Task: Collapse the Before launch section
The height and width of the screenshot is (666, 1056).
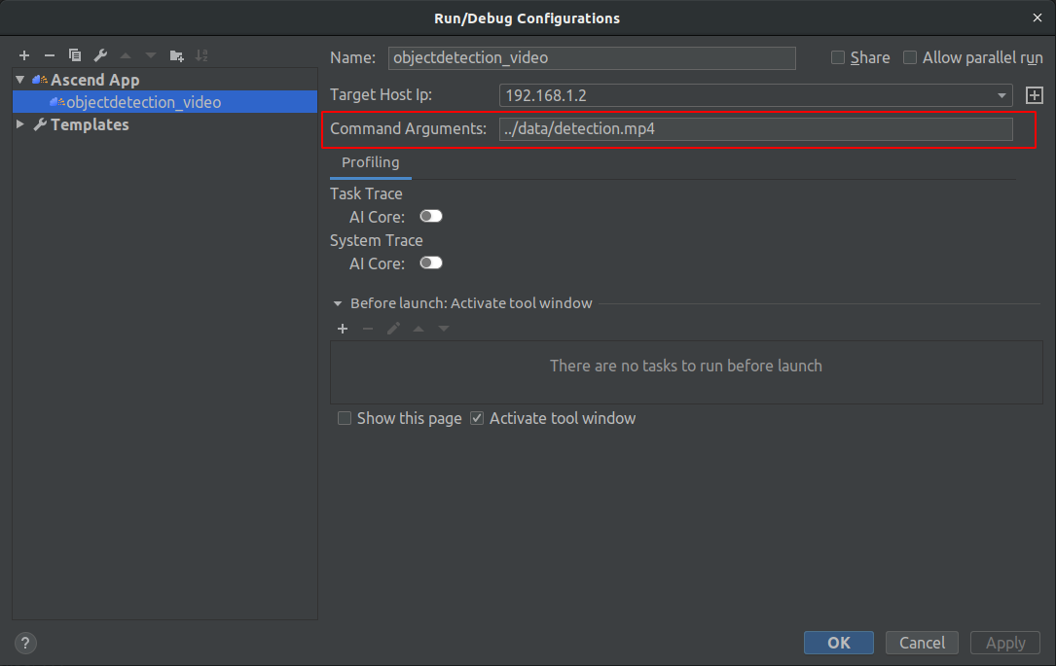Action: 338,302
* * *
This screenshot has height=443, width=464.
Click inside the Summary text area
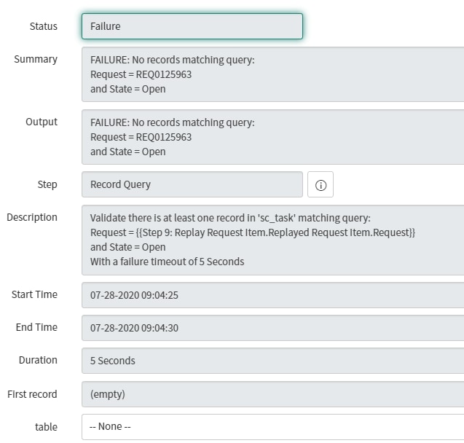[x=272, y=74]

AIM OF THE EXERCISE:
Swap "Collapse" for "Expand" in the records from the line with "Task: Collapse the Before launch section" up to and including the line with "Action: 338,302", and give those lines again with nothing else changed. Leave the pictures out of your answer.

EXERCISE RESULT:
Task: Expand the Before launch section
The height and width of the screenshot is (666, 1056).
Action: 338,302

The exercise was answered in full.